I’ve worked with Talents since the very beginning. The Fédération’s Business Division Director Priscilla Jokhoo, who runs the program, asked me to be one of the mentors for the 2017 debut session. She was interested in my experience as Risto brand CEO and associate, and she wanted me to share my expertise with one of the businesses chosen to participate in Talents. So for a year I mentored Proêmes de Paris, helped the young brand grow, and answered their questions. Those are great memories, and, in fact, I’ve stayed in touch with the team.

After that mentoring experience, I joined the committee. My role there is different. We’re a group of around 10 fashion professionals, and three times a year we meet with the Talents entrepreneurs. At the first meeting, they present their projects to us in a very business style, mostly using PowerPoint. That can be a bit complicated for creative types who are more used to working with inspirational images! But this is an opportunity for the detailed questions, for them and us. The next two meetings are for checking in on how their strategy is moving forward and how the brand is maturing. Our conversations are conducted with the utmost goodwill to nurture the teams’ working methods, to advise them, and sometimes to point out certain errors – but always in an environment of communicating and listening. Sharing knowledge isn’t, however, a one-way street. I also learn from these young entrepreneurs! I’m not a digital native and their vision and use of digital technology inspires me. I benefit a lot from their ideas in this domain.

In your opinion, what are the strengths of the Talents program?

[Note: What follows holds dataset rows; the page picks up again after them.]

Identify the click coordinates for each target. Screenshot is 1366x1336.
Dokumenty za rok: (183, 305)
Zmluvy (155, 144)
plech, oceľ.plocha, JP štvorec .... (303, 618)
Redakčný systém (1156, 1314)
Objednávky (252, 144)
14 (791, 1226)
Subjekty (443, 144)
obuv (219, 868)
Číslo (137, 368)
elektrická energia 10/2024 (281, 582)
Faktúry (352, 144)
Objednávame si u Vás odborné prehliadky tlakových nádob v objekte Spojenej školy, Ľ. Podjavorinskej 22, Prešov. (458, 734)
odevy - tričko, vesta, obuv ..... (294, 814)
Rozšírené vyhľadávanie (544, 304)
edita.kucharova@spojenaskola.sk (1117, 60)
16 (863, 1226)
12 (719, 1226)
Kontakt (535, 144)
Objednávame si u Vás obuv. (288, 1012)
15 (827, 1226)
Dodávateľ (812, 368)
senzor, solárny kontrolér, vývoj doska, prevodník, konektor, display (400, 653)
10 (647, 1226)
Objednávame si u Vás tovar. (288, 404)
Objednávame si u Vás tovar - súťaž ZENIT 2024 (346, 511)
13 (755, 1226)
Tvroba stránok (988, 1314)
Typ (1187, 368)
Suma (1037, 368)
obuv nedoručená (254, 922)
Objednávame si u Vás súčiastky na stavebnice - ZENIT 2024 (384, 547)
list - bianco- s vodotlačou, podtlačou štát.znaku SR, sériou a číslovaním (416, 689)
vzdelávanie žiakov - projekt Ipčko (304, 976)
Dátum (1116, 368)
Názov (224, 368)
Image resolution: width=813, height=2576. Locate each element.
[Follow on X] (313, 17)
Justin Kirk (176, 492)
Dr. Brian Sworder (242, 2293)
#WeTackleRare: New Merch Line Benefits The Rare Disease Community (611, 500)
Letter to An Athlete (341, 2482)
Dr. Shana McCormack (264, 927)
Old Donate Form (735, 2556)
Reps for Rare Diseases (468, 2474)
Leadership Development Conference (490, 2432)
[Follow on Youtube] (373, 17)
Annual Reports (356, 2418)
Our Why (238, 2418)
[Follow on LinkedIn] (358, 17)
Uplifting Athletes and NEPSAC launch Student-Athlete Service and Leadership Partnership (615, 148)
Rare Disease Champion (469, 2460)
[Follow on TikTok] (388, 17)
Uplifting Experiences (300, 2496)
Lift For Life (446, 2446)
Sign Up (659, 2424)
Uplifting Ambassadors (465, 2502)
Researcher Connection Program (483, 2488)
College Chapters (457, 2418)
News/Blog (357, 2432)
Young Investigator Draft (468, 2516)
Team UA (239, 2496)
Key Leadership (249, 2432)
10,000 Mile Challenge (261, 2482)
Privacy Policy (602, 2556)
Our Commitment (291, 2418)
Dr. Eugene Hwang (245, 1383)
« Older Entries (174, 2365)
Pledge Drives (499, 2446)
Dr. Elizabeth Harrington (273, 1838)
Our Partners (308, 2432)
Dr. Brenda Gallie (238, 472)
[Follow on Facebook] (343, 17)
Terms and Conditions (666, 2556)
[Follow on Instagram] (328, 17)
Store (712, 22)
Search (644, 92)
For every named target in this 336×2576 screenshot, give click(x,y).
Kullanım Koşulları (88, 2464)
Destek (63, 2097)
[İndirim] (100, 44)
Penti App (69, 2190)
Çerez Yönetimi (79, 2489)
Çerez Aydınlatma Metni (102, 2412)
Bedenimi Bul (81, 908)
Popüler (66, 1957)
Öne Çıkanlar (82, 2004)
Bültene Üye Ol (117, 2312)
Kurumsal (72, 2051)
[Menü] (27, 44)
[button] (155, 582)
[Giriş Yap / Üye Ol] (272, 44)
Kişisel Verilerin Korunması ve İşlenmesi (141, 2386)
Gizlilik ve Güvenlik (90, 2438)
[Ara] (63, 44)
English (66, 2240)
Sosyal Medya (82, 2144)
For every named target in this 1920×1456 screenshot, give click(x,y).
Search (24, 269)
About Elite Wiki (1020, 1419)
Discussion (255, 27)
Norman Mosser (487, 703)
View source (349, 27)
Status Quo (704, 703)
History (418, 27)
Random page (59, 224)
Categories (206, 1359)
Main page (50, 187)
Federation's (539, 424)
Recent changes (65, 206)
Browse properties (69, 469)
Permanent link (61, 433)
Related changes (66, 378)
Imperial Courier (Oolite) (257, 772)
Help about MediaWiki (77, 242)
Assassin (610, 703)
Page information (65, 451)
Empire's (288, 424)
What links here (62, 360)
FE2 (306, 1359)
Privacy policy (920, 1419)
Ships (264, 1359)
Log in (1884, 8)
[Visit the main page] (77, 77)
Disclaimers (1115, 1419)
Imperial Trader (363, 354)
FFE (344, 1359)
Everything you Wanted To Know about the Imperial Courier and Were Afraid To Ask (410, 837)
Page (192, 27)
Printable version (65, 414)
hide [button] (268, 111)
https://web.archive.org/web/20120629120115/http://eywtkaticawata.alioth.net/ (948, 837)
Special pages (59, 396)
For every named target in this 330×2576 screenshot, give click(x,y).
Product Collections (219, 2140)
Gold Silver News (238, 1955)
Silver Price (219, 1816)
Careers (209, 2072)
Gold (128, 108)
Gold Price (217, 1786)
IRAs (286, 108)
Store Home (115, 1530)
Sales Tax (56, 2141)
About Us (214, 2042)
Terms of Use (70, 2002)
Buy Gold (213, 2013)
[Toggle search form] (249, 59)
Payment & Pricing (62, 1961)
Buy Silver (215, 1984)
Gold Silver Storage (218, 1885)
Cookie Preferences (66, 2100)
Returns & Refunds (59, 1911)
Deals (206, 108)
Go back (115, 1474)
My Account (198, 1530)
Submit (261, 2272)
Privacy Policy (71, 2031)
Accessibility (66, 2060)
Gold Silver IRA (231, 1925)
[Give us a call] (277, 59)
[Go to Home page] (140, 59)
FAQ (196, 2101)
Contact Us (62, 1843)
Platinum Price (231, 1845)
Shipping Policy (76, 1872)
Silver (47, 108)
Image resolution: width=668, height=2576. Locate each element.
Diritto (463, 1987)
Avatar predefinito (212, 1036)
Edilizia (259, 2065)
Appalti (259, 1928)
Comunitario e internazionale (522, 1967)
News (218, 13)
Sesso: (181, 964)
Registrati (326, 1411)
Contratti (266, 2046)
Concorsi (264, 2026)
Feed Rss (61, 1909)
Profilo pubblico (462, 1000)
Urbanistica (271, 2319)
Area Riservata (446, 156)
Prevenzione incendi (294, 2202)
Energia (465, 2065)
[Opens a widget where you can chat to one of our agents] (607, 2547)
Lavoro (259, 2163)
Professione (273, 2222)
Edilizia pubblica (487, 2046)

Talents makes concrete knowledge available. The program’s participants find very practical solutions by consulting with experienced professionals with different profiles who have had to resolve problems and overcome obstacles. Everything is based on real-life experience. This operational approach lets us formulate precise questions and provide real answers. Talents is also an opportunity to create key development tools – which, due to lack of means, are not always accessible to young businesses – such as a brand platform. Participants can also consolidate their collection plans and better define sales and export strategies, for example. I wish that when I started with Risto I had had the benefits of a program like this! Talents helps brands keep their heads above water and be challenged.

The other exciting aspect of Talents is that it brings together entrepreneurs who are active and energetic. By applying for this accelerator program, they prove they’re curious and want new ideas for growth. This is a very positive attitude, especially in fashion, a world made up of relationships. A network and support system are essential for success. Talents helps participants create a strong community built on the values of working together.

What advice could you give to a young fashion brand?

I graduated from the ESCP business school and am currently the Managing Director of Koché. Before that I managed Risto and also advised other labels on development. I know that a creative person can’t manage brand development alone. Negotiating with a banker, following up with clients who don’t pay their invoices, managing the employees on a team … these responsibilities can compromise inspiration. The role of a stylist or designer is to create (at least) two collections each year. They don’t have the time nor the energy to also ensure a manager’s functions. So ideally there needs to be a duo behind a fashion brand – two people, each with their own responsibilities, who create the business together. And if that’s not possible, getting help from an external consultant for support on administration questions, or having a part-time collaborator should be considered. This is the solution for freeing up creatives from every-day concerns and business so they can concentrate fully on their duties.